En la penumbra hay dos hombres y un chiquillo. El muchachito acomoda su ropa delicadamente doblada. Su cuerpecillo es delgado, su rostro está quemado por el sol. Divagamos, yo hago algunas preguntas para Alexander, me llama la atención su cara de niño, advierto que seguramente es traga años. Apenas habla. Uno de sus compañeros comenta que acaba de llegar. Intento hablar con él pero parece no escucharme. Se distrae con el televisor. Se ve muy confundido, parece no entender la situación, parece no comprender el país donde se encuentra en este momento. En medio de una plática medio forzada, medio ligera por las ocurrencias de Melvin, Alexander menciona que tiene 17 años. No puedo creerlo, no porque sea algo que no suceda constantemente, sino porque es un muchachito, su cara es aún la de un niño y este niño cruzó la frontera sur, se subió a la Bestia y emprendió un viaje lleno de peligro, para intentar llegar a un destino incierto donde nadie le aguarda, con la inestable promesa de un futuro mejor lejos de la violencia y la miseria que tiene en su país.
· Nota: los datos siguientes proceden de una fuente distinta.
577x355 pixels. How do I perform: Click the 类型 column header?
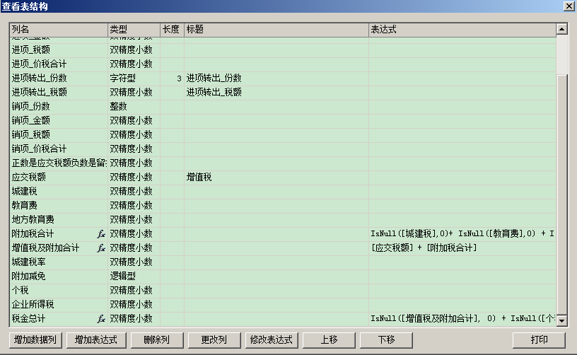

No sé qué hacer, le recomiendo aproveche el internet y teléfono del albergue para que se oriente sobre otros refugios en el país por si en su camino los llega a necesitar. Y todos sabemos que sí, los necesitará. Él no entiende, se mira abrumado, la situación lo sobrepasa. Tendrá alojo sólo por tres días. Mi pecho está lleno de angustia. Le pido su teléfono a Daniel y googleo una organización que ayuda a inmigrantes, le escribo el teléfono y la dirección, le insisto en que llame para que lo asesoren, Alexander me pregunta dónde está ese lugar, le explico, saca su mapa del metro que apenas entiende, porque esta ciudad es avasalladora y él viene de muy lejos a veces en tren, a veces caminando, siempre escondiéndose, siempre con miedo porque ya lo asaltaron: ¿quiénes?, no fueron las maras, no fueron los narcos, fueron policías, esos que se supone debían cuidarlo.
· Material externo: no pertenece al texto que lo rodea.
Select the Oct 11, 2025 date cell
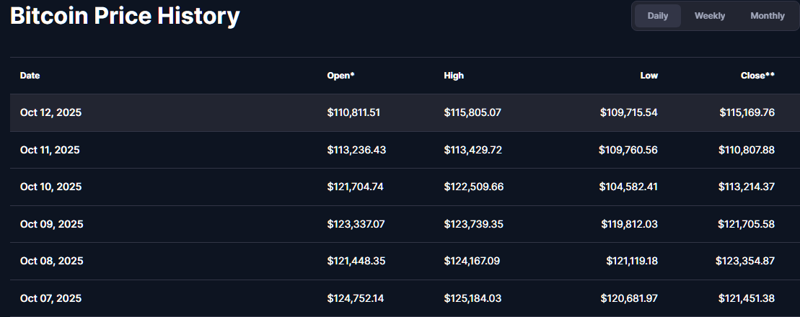800x317 pixels. 50,150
Le quitaron todo, el poco dinero que tenía, su teléfono y peor aun, sus papeles, su acta de nacimiento y su identificación. Estuvo durmiendo en las calles hasta que pudo llegar al albergue. Sus ojos, esos ojos… Jamás olvidaré esa tristeza, esas ganas de no seguir, ese dolor. Su rostro se me atravesó en la garganta. Sentí culpa. Yo jamás he tenido privilegios y aun así sentí culpa, ¿cómo podía atreverme a sentir su propio dolor? Si ese dolor sólo él lo conocía, no era lástima; odio la lástima, lástima es un sentimiento de lujo que sólo pueden darse aquellos que nos miran hacia abajo. Ni siquiera me contó SU historia, no fue necesario, en su rostro transparente estaba escrito todo, y lo leí y no pude contener mi garganta que quería explotar.
Me fui, como todos los demás, pero jamás olvidaré su rostro que atravesó mi garganta. Y espero que esta puta, perra y asquerosa vida injusta le dé al menos una oportunidad.